Job hunting can be stressful for recent college graduates, but sometimes everything falls into place. That’s how it worked out for Penn State Great Valley graduate student John Boland—after just a few months in the Master of Professional Accounting program, Boland landed a job as an audit associate at PricewaterhouseCoopers (PwC).
After completing his undergraduate degree at James Madison University in spring 2019, Boland knew he wanted to pursue a master’s degree to prepare to take the CPA exam. Penn State Great Valley was the perfect fit, given the reputation, small class sizes, and, best of all, the location; Boland grew up in the area, so he could stay with his family, see old friends, and have a quick commute to campus.
During the fall 2019 semester, Boland took a class taught by Michael Swanick, who had recently retired from PwC. Boland, a full-time student, knew he needed to start applying for jobs to secure a position for the fall of 2020. With that in mind, Boland began talking to Swanick about the firm.
“He was kind enough to take time out of his day to talk to me,” Boland said. “He spoke on the phone to me about what he learned there, what he liked about PwC, why he thought it was a great company. And then, he was also really kind enough to forward my résumé and cover letter to the company.”
As one of the largest professional service firms in the world, job openings at PwC are competitive. Swanick estimated about 90 percent of new jobs go to applicants who interned with the company as undergraduates.
Boland interviewed with PwC about two weeks after Swanick passed along Boland’s résumé. The company told him he could expect to hear about their decision in another two weeks.
That afternoon, PwC called to offer Boland the position.
“I owe it a lot to [Swanick],” Boland said. “I owe a lot to Penn State, as well. … I would not have met people like Dr. Bo [Ouyang] or Mr. Swanick, who helped set me up for a very successful start to my career.”
Swanick is no stranger to introducing students to the PwC recruiting process; in addition to recruiting at Philadelphia-area colleges as an employee, he has also fielded interest from students while teaching courses at Saint Joseph’s and Villanova.

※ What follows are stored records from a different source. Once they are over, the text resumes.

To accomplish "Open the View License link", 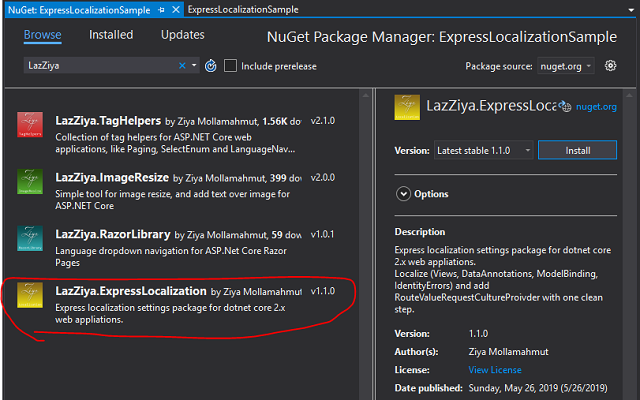I will pyautogui.click(x=495, y=369).
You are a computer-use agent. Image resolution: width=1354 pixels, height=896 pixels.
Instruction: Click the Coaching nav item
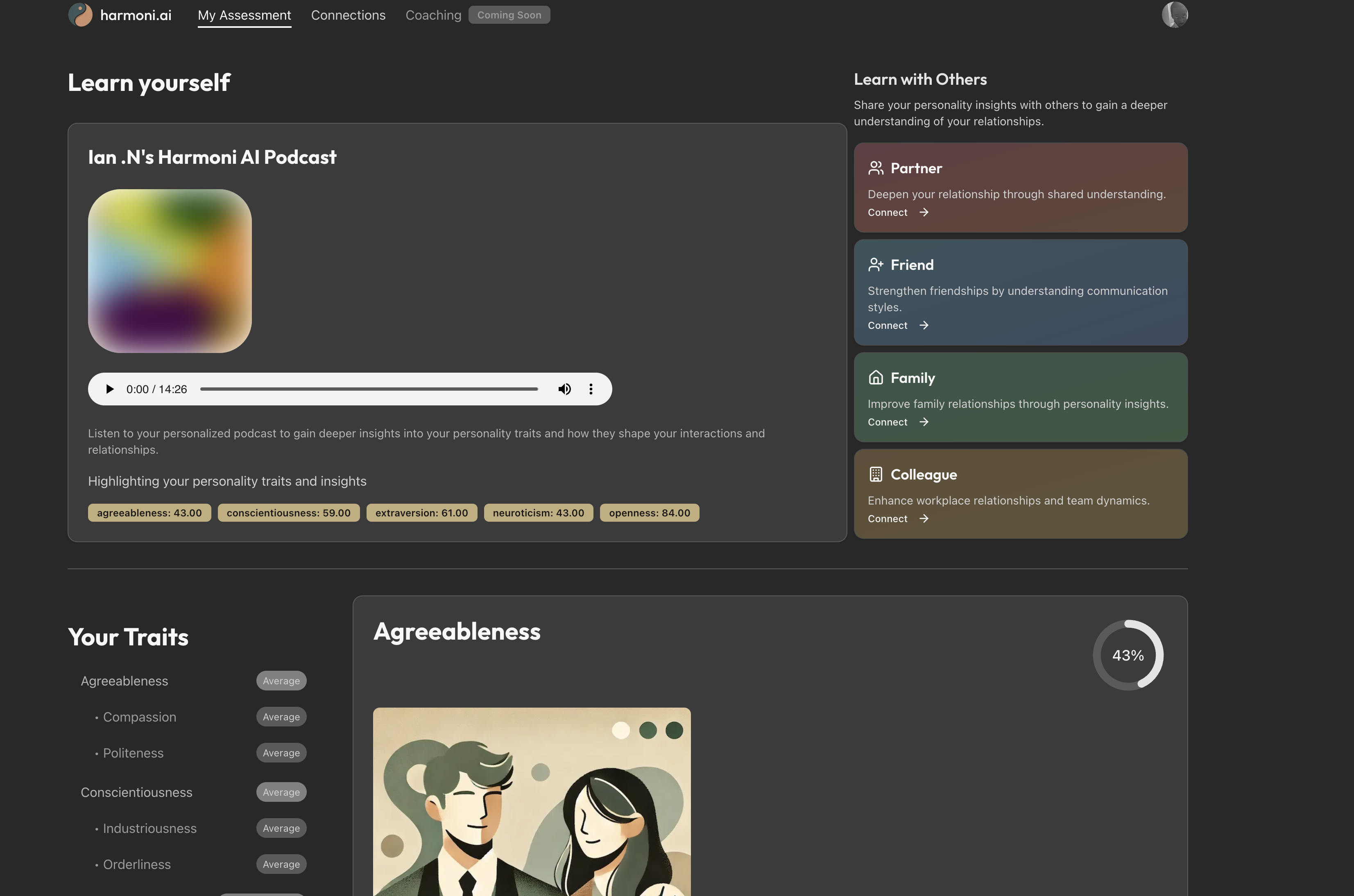point(432,16)
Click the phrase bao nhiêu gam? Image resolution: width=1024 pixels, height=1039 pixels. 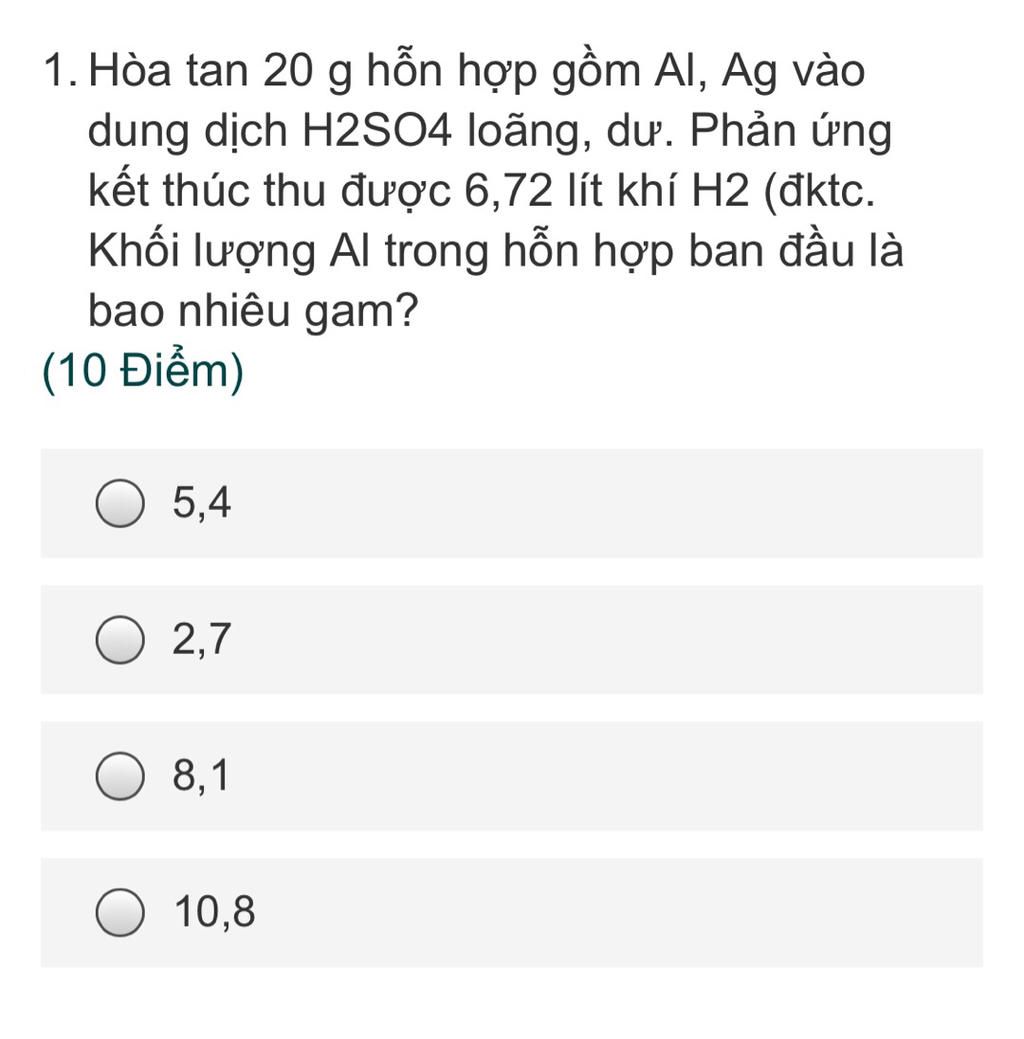coord(253,310)
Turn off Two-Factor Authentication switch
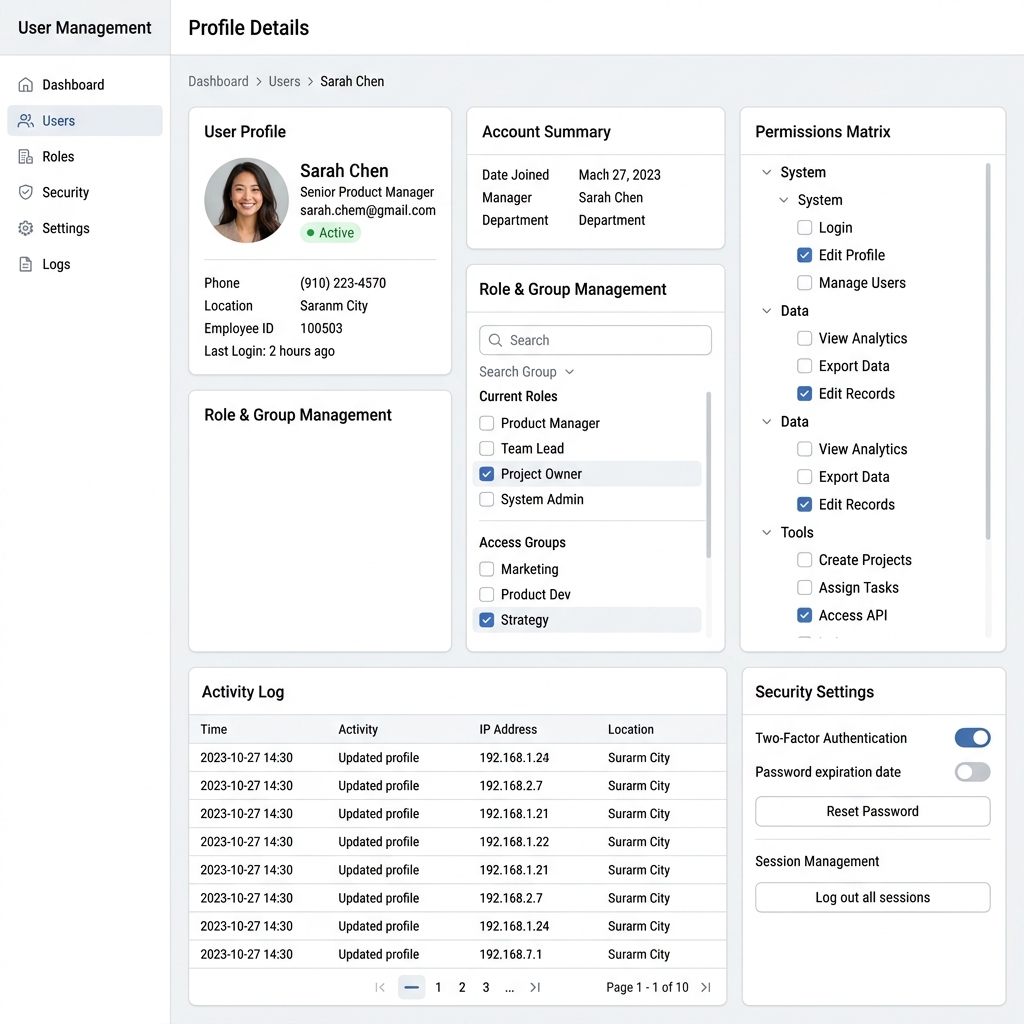Image resolution: width=1024 pixels, height=1024 pixels. (x=972, y=738)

Those students are all eager to secure jobs and helping young professionals with their careers is one of Swanick’s favorite things about teaching.
“I was so happy to hear it worked out [for Boland],” Swanick said. “He had a good personality, he had strong grades, and he’s a very likeable young man. I think that combination, and perhaps with me on the other side and some relationships at PwC, got it to work. … He must have just nailed the interview.”
Boland will begin his new job in October, and, although he hasn’t started the position yet, he can already see how what he’s learning in classes will be helpful.
Graduate classes have helped ingrain key accounting concepts, as well as introduced Boland to new fields he hadn’t studied before. As an undergraduate, his classes were more focused on problems and numbers pulled from a textbook. Now, assignments are based on real-life situations, like looking at financial statements from companies and providing hands-on experience.
Boland also values his interactions with his classmates since many of them are working full-time and can provide insight on variety of topics. Penn State Great Valley’s international student population has also been an asset for Boland, exposing him to how different cultures and viewpoints shape the accounting world.
In a few months, Boland will finish his master’s degree and is ready to take the next step in his career, thanks to his experiences at Penn State Great Valley.
“The professors are all really helpful and willing to answer my questions and meet up at office hours,” Boland said. “Michael Swanick is a perfect example of being able to help you outside of the classroom, going above and beyond to assure that the students are not only being successful in their classes, but being successful in their work field.”